Hey Elaine! I'm pretty sure I saw you around Littlefield this past year and you were possibly my SA. I was talking to some of my mentors and they started bragging about how awesome you were and that you got to go to FRANCE so when I saw the link to your blog it sparked my interest. I thought I should put in this little explanatory note since I don't necessarily fit into any of the categories of people you expect to read your blog...

Anyways, your summer experience looks pretty cool and I may keep reading up on it since it's kind of inspiring. I'm loving the pictures and random details. :)

MissElaineous said...

haha awesome Johanna! Let me know if you want info about the program sometime next year...I'd be glad to share! ;) Hope you enjoy...

Anonymous said...

How do you come up with the interesting topics each time? Maybe the people buying the giant bag of Le M's food was going to feed an entire dorm full of people. Going native, are you? Will we see a photo of that in early August before your return? haha.
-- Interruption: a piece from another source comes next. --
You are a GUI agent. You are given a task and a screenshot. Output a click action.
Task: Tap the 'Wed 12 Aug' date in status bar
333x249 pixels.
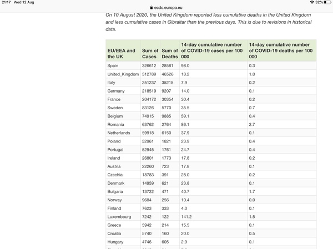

I'm LOVING Travels with MissElaineous: French Edition.

Anonymous said...

OK. I am so intrigued by every word of your blog! I love how you insert the photos with the stories. Loved the fashion model photo. Those guys look like fun. Maybe that will keep the horny french guys away from you. I think that guy in the background was staring at you because you are so beautiful! This is probably TMI but I love going native too. haha. Have fun!

Anonymous said...

A delightful blog, Elaine! Keep us updated from the land of tight pants and peculiar plumbing.

In honor of Le M., I shall now refer to myself here merely as Le P.

Et voilà!

Anonymous said...

I keep checking & hoping & wishing for an update... At least I get to talk to you on Skype. We miss you, Baby Girl.